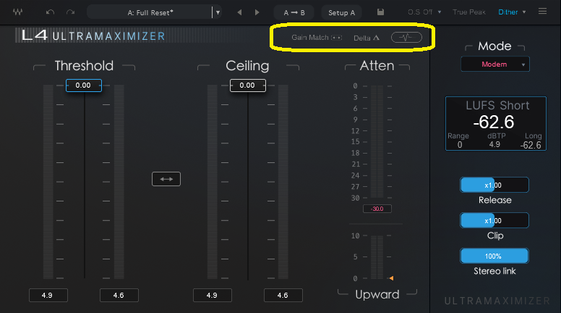This screenshot has width=561, height=313.
Task: Go to previous preset with left arrow
Action: pos(239,12)

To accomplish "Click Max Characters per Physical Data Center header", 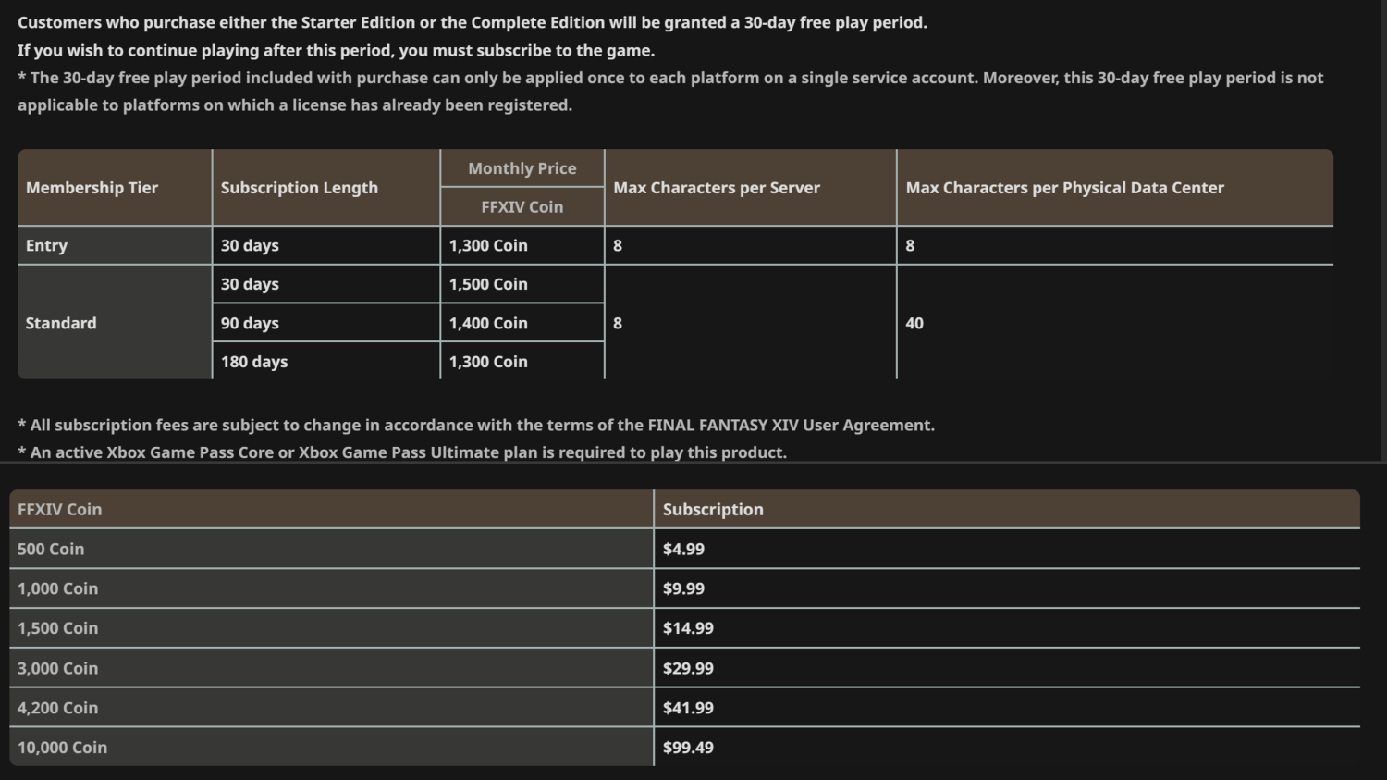I will 1064,188.
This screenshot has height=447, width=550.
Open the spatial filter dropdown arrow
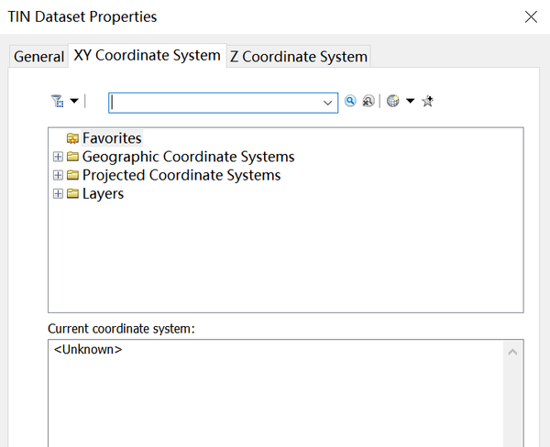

• _WORK TO BE COMPLETED_
With the pictures left out, give again exactly the lines from the one that contains "This screenshot has height=447, width=550." through the final line of the data above.

• _ANSWER BOX_
This screenshot has height=447, width=550.
Open the spatial filter dropdown arrow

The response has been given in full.